Oleh: M. Khusnul Khuluq*
“Satu helai daun lebih berharga dari sebongkah emas 24 karat”. Inilah salah satu diktum biosentrisme yang penting dari seorang environmentalis. Ini adalah dalil yang begitu sederhana. Ayat yang begitu pendek. Namun sangat panjang tafsirnya.
Satu helai daun dapat memproduksi sekian mikro oksigen tiap harinya. Pasokan oksigen tersebut memberi suplai pada cadangan oksigen global di Bumi. Meningkatnya cadangan oksigen global mencegah suhu Bumi memanas.
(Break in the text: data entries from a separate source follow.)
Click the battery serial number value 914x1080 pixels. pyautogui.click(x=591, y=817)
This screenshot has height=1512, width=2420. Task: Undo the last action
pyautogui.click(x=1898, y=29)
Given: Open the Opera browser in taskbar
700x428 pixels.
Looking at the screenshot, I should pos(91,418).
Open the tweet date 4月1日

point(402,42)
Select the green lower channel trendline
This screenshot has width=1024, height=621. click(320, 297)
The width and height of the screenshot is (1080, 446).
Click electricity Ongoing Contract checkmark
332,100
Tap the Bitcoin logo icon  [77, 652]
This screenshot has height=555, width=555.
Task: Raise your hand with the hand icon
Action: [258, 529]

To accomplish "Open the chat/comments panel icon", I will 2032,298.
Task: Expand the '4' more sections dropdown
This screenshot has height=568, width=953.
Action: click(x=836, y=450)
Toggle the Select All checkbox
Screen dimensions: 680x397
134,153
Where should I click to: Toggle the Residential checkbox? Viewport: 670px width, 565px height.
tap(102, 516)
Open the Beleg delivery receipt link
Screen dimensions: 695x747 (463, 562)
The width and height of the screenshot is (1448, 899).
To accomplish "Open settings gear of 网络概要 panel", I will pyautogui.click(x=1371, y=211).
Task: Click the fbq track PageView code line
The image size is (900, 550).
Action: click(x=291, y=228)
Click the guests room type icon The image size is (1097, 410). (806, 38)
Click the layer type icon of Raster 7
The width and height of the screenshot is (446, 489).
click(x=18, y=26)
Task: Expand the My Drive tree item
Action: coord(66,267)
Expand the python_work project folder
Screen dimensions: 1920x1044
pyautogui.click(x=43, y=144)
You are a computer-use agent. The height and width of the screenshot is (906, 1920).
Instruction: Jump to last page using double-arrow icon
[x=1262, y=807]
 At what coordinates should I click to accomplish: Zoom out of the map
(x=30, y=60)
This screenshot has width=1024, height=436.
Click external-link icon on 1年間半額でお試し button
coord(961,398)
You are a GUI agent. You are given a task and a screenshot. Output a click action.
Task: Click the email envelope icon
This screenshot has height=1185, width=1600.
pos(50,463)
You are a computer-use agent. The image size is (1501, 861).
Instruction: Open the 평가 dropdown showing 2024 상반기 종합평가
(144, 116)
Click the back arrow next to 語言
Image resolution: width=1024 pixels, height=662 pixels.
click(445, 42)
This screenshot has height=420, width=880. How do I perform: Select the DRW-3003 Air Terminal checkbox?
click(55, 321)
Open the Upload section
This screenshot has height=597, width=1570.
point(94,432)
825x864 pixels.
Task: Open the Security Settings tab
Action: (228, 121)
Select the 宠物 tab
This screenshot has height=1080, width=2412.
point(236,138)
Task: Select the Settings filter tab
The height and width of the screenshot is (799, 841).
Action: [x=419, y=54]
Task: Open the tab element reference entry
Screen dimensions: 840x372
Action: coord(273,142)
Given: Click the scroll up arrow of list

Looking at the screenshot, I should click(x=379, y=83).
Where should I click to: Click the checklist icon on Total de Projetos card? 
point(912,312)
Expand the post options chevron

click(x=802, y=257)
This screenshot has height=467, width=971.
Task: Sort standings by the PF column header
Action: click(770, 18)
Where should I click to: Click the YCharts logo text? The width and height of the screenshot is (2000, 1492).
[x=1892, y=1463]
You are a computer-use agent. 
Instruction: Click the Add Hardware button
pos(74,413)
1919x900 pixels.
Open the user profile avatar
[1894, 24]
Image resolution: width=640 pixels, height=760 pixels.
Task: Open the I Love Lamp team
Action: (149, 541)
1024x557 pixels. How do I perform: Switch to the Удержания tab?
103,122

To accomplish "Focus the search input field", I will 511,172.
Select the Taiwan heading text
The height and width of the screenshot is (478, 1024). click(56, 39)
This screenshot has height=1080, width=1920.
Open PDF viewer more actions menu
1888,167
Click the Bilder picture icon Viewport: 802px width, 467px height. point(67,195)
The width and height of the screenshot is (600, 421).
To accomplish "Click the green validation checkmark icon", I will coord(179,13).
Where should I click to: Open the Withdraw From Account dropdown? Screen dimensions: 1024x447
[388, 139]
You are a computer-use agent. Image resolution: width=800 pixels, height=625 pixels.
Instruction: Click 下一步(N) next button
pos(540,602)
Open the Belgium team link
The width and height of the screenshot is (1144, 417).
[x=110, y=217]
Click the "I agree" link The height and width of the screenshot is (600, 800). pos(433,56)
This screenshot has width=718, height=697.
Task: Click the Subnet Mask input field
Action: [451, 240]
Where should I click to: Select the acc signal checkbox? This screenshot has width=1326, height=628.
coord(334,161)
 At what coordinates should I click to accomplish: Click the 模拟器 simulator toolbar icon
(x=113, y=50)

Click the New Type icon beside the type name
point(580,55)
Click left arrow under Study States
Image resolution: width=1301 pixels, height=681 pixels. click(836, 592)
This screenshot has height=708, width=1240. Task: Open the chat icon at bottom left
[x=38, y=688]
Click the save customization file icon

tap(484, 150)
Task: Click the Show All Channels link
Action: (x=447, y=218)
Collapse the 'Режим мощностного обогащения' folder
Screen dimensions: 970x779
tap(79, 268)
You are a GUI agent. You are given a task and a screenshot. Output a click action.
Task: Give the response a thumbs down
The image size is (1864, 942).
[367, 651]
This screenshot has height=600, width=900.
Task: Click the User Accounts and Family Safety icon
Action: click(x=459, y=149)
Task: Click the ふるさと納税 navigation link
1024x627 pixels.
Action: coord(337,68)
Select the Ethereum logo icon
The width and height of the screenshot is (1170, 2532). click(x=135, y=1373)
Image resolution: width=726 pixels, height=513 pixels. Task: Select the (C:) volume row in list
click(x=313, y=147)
Mencegah suhu Bumi memanas artinya mencegah gunung es di kutub mencair.
Mencegah gunung es di kutub mencair menahaan permukaan laut meninggi. Menahan permukaan laut meninggi dalam jangka pendek menyelamatkan pulau-pulau dangkal di permukaan planet. Dalam jangka panjang mencegah hilangnya seluruh permukaan benua. Selain itu, tanpa oksigen manusia sudah pasti mati.
Sebaliknya, emas adalah salah satu logam hasil tambang. Dan semua tau, industri pertambangan selalu merusak lingkungan apapun jenis tambangnya. Artinya, satu helai daun hidup lebih berharga dari sebongkah emas karena daun memberikan kehidupan. Pikiran yang holistik akan dengan mudah membaca logika inheren tersebut.
Pergeseran Kesadaran Global
Dalam beberapa dekade terakhir, dunia menunjukkan gejala pergeseran paradigma dari paradigma antroposentrisme ke biosentrisme. Antroposentrisme adalah pandangan yang muncul sebagai respon atas teosentrisme abad pertengahan di Eropa yang cenderung mereduksi martabat manusia.
Antroposentrisme melahirkan berbagai gerakan seperti Reformasi, Renaissan, Aufklarung, Romantisme dan gerakan lainnya yang didalamnya berkembang beberapa sekte pikiran seperti idealisme, empirisme, positifisme, dan berbagai sekte lainnya. Gerakan-gerakan tersebut memicu tumbuhnya ilmu pengetahuan.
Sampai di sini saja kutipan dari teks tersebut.